Directions for this task: Reproduce the lines from the line containing "Click the 'WRF CAPE J/kg' legend caption" up to and including the line containing "1456x819 pixels. pos(557,109)", substituting "Settings" for "History" and leaving everything else unchanged.

Material provided:

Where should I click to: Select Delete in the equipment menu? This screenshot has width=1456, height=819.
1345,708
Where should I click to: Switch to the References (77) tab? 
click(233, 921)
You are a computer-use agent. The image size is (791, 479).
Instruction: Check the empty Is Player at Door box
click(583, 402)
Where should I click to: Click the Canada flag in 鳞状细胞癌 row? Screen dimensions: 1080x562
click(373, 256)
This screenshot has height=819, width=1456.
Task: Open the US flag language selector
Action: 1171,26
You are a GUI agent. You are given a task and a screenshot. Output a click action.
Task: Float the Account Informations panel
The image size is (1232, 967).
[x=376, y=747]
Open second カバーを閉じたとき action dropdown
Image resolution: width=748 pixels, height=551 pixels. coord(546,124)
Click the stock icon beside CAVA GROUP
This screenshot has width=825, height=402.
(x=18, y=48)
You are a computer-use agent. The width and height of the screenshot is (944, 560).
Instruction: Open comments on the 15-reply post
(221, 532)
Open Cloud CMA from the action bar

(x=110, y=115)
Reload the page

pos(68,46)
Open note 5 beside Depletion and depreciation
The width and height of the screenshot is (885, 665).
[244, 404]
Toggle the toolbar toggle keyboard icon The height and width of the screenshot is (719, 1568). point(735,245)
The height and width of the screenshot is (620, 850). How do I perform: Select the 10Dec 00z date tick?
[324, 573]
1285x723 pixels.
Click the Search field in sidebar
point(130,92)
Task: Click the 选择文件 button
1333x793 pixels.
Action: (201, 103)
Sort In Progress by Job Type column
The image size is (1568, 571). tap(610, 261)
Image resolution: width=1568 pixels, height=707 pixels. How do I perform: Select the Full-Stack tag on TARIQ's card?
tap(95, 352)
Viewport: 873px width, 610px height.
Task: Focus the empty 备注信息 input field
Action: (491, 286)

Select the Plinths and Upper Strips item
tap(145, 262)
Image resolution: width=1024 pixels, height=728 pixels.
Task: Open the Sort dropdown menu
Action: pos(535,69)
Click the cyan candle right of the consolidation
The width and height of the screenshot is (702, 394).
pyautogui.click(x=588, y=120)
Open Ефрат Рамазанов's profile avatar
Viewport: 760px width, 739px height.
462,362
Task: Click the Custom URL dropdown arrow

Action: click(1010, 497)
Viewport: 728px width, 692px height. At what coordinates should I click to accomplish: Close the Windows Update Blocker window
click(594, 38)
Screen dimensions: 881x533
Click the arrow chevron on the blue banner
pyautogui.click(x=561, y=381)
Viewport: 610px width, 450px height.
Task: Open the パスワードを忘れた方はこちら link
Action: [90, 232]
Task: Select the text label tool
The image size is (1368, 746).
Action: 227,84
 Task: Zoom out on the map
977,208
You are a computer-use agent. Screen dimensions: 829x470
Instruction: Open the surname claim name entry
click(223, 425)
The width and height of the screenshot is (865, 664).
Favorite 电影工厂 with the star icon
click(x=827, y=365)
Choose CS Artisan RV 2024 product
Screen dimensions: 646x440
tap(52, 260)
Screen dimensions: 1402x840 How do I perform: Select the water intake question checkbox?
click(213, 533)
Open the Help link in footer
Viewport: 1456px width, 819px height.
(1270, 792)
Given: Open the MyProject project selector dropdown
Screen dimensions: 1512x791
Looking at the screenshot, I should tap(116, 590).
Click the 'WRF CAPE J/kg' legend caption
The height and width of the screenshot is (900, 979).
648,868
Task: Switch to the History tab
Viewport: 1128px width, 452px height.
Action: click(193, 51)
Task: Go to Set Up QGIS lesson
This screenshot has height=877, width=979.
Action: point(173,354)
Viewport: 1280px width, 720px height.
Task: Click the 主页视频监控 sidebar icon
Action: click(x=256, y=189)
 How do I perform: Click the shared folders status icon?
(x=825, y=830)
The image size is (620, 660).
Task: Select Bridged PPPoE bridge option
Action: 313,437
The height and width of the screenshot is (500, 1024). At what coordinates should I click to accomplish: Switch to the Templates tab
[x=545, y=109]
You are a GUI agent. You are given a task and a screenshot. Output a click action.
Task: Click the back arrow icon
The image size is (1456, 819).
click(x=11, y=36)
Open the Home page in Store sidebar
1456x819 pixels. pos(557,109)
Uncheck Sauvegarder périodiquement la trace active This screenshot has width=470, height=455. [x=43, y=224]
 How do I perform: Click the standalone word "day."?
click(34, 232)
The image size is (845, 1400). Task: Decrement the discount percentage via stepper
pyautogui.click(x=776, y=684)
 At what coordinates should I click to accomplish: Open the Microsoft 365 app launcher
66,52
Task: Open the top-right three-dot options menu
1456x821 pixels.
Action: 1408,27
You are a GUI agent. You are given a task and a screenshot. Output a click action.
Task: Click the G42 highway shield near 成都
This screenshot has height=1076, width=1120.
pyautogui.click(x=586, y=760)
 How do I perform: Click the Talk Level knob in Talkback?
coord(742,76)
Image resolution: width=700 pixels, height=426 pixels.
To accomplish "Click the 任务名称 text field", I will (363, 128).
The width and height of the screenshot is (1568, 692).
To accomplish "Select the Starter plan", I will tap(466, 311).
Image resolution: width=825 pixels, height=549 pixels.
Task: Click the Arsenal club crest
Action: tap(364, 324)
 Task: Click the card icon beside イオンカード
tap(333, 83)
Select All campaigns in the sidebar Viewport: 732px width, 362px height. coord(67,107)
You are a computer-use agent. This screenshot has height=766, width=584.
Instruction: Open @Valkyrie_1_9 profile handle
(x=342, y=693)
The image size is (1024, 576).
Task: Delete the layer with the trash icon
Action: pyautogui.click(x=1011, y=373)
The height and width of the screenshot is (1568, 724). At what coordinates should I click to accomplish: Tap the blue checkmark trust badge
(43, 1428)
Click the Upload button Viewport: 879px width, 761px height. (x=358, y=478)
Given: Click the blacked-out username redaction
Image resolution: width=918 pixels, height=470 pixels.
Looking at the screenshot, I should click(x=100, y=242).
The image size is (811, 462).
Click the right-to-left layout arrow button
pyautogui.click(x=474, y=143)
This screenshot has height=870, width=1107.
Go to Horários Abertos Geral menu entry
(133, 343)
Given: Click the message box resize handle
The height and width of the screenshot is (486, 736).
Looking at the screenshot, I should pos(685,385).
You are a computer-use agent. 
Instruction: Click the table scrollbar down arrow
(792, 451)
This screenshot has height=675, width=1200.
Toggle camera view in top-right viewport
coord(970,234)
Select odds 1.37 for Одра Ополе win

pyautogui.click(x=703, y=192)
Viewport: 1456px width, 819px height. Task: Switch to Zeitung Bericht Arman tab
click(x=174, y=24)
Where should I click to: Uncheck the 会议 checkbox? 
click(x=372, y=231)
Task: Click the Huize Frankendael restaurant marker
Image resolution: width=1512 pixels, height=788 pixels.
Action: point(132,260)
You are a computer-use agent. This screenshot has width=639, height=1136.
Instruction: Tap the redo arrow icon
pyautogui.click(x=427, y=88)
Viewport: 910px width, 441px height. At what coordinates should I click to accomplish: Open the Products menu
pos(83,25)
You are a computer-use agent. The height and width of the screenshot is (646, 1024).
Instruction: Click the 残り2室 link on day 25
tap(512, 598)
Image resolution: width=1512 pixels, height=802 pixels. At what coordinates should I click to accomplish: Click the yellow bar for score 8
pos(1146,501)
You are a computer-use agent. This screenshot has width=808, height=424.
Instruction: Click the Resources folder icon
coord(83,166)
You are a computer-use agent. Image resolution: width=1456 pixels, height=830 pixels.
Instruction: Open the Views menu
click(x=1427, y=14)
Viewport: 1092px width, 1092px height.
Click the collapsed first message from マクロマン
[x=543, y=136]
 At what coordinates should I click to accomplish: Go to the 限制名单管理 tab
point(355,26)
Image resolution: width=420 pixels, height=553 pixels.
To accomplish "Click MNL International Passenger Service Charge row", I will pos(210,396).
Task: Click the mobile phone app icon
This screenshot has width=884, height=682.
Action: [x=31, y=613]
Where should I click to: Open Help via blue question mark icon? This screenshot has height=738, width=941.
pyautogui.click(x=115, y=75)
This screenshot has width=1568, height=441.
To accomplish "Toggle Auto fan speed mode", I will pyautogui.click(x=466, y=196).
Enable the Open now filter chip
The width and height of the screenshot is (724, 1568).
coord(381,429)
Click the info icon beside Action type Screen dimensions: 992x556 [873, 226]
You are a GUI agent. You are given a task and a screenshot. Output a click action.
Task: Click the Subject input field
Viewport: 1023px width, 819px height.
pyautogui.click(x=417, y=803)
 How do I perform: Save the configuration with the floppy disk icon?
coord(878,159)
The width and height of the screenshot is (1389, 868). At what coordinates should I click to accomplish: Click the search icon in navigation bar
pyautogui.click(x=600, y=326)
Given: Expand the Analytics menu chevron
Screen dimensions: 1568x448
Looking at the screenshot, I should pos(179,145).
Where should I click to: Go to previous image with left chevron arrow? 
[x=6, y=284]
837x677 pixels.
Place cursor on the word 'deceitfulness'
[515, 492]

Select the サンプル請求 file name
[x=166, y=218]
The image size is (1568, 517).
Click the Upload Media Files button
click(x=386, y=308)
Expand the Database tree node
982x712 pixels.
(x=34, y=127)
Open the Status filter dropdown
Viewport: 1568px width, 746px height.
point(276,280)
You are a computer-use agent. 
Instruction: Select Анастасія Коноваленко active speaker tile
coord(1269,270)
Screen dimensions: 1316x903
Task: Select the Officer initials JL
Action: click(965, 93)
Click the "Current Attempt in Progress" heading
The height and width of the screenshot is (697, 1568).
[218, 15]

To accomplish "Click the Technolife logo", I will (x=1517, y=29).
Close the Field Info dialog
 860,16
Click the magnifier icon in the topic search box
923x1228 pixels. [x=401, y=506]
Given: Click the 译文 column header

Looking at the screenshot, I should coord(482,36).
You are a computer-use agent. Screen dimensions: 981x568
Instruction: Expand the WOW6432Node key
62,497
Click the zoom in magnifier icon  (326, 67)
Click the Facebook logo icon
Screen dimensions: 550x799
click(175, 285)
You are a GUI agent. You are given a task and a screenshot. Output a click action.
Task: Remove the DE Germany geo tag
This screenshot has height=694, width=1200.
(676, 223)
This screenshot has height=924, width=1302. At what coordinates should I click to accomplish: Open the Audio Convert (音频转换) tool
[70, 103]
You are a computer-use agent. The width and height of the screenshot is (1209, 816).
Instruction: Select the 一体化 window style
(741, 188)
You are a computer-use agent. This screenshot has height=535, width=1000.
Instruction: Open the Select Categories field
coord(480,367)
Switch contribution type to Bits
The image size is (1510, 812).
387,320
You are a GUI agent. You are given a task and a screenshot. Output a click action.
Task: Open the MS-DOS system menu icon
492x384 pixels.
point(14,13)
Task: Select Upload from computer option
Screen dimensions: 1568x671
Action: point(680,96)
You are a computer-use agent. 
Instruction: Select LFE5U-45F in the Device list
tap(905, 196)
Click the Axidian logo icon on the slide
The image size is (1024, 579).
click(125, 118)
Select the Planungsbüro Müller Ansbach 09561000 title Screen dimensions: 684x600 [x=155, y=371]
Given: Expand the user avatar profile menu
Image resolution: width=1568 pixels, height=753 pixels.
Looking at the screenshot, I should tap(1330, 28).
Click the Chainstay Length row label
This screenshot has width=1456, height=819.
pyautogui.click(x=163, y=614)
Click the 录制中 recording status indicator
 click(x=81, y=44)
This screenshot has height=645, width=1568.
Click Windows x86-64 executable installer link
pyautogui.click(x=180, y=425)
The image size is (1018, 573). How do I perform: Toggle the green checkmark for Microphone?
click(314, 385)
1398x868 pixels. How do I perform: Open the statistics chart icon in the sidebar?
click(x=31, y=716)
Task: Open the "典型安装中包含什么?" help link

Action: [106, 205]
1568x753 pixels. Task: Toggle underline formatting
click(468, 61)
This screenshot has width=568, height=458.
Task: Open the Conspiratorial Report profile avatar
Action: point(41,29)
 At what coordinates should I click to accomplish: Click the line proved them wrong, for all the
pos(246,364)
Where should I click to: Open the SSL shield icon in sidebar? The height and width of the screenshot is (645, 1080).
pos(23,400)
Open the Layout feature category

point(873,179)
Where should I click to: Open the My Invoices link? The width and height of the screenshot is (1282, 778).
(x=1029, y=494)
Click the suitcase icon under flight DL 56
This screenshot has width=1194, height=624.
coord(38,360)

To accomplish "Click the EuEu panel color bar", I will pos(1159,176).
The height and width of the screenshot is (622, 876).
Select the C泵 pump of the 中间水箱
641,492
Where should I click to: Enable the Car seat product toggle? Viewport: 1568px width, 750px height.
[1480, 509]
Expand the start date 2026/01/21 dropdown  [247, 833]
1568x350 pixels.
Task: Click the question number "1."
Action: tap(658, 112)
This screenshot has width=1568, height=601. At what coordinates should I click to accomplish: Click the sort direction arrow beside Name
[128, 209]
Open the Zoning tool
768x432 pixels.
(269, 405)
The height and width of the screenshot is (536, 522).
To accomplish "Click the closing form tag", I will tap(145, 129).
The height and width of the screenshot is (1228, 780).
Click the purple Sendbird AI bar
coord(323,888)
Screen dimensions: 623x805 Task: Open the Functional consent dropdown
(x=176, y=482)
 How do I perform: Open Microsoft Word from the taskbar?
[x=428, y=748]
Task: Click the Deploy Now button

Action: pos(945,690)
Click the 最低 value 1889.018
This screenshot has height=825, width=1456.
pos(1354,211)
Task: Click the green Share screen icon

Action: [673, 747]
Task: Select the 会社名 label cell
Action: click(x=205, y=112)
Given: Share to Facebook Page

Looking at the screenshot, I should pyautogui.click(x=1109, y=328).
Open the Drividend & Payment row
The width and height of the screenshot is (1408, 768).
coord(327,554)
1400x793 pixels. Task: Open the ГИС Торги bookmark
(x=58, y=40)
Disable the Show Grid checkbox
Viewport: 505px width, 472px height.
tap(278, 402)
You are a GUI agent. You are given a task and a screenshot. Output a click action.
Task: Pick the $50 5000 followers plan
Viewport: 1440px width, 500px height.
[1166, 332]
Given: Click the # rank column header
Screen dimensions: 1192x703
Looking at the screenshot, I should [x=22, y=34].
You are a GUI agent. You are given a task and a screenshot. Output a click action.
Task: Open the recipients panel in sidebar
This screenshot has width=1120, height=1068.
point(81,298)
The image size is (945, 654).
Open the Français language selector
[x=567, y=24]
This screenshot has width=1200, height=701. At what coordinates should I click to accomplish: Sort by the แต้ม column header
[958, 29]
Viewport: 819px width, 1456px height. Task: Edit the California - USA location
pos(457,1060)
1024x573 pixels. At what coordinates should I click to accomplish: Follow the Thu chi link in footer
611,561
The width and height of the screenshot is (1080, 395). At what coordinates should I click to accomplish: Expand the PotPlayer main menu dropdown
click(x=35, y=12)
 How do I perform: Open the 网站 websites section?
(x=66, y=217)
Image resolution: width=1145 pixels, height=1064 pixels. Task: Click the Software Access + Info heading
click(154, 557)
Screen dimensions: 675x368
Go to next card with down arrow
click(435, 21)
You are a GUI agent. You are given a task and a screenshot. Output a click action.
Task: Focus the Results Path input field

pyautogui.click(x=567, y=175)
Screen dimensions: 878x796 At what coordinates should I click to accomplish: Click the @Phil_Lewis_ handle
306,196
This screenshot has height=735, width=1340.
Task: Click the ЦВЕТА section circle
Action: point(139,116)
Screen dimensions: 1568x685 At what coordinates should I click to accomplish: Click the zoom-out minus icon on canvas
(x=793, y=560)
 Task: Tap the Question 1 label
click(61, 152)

Answer:
Click the 'WRF CAPE J/kg' legend caption
The height and width of the screenshot is (900, 979).
648,868
Task: Switch to the Settings tab
Viewport: 1128px width, 452px height.
Action: click(193, 51)
Task: Go to Set Up QGIS lesson
This screenshot has height=877, width=979.
Action: point(173,354)
Viewport: 1280px width, 720px height.
Task: Click the 主页视频监控 sidebar icon
Action: click(x=256, y=189)
 How do I perform: Click the shared folders status icon?
(x=825, y=830)
The image size is (620, 660).
Task: Select Bridged PPPoE bridge option
Action: 313,437
The height and width of the screenshot is (500, 1024). At what coordinates should I click to accomplish: Switch to the Templates tab
[x=545, y=109]
You are a GUI agent. You are given a task and a screenshot. Output a click action.
Task: Click the back arrow icon
The image size is (1456, 819).
click(x=11, y=36)
Open the Home page in Store sidebar
1456x819 pixels. pos(557,109)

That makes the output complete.